What you should do
All lines from the one containing "Главная (23, 181)" to the end of the data below are to be returned exactly, both ends included, with nothing added.

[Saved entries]
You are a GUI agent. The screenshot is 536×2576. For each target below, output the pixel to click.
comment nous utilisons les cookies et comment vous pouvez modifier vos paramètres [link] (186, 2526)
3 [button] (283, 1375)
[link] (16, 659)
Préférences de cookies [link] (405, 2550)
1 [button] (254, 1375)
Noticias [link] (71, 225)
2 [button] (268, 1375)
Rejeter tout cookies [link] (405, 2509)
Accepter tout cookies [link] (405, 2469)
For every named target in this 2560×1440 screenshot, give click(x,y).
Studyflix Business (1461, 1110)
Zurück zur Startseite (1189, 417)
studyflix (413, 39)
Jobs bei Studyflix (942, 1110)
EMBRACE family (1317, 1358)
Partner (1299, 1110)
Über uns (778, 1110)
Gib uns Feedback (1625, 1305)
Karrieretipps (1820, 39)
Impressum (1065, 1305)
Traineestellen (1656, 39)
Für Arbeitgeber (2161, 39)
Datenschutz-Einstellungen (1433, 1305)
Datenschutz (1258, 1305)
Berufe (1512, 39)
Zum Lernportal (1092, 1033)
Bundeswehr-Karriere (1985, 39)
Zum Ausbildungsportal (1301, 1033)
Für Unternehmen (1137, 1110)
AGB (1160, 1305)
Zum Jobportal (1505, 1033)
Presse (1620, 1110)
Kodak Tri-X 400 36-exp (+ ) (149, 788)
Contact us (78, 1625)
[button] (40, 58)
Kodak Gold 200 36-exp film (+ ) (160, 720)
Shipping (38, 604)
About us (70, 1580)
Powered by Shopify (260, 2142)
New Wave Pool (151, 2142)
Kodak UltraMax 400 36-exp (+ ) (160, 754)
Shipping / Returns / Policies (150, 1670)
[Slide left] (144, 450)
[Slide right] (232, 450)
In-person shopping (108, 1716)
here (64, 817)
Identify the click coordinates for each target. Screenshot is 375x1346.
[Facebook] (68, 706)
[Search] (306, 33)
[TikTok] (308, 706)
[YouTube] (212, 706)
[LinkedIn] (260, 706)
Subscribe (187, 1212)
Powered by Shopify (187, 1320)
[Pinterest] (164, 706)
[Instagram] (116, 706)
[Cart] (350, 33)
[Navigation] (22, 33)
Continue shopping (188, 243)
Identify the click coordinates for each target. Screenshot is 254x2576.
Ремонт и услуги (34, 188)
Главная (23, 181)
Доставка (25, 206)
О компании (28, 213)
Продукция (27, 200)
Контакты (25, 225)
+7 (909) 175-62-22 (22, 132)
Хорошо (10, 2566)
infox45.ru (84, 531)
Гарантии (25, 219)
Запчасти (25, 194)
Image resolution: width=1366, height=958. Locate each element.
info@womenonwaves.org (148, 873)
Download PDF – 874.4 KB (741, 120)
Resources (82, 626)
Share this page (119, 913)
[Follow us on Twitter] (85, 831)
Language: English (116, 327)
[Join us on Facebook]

Answer space
Главная (23, 181)
Доставка (25, 206)
О компании (28, 213)
Продукция (27, 200)
Контакты (25, 225)
+7 (909) 175-62-22 (22, 132)
Хорошо (10, 2566)
infox45.ru (84, 531)
Гарантии (25, 219)
Запчасти (25, 194)
Image resolution: width=1366, height=958. Locate each element.
info@womenonwaves.org (148, 873)
Download PDF – 874.4 KB (741, 120)
Resources (82, 626)
Share this page (119, 913)
[Follow us on Twitter] (85, 831)
Language: English (116, 327)
[Join us on Facebook]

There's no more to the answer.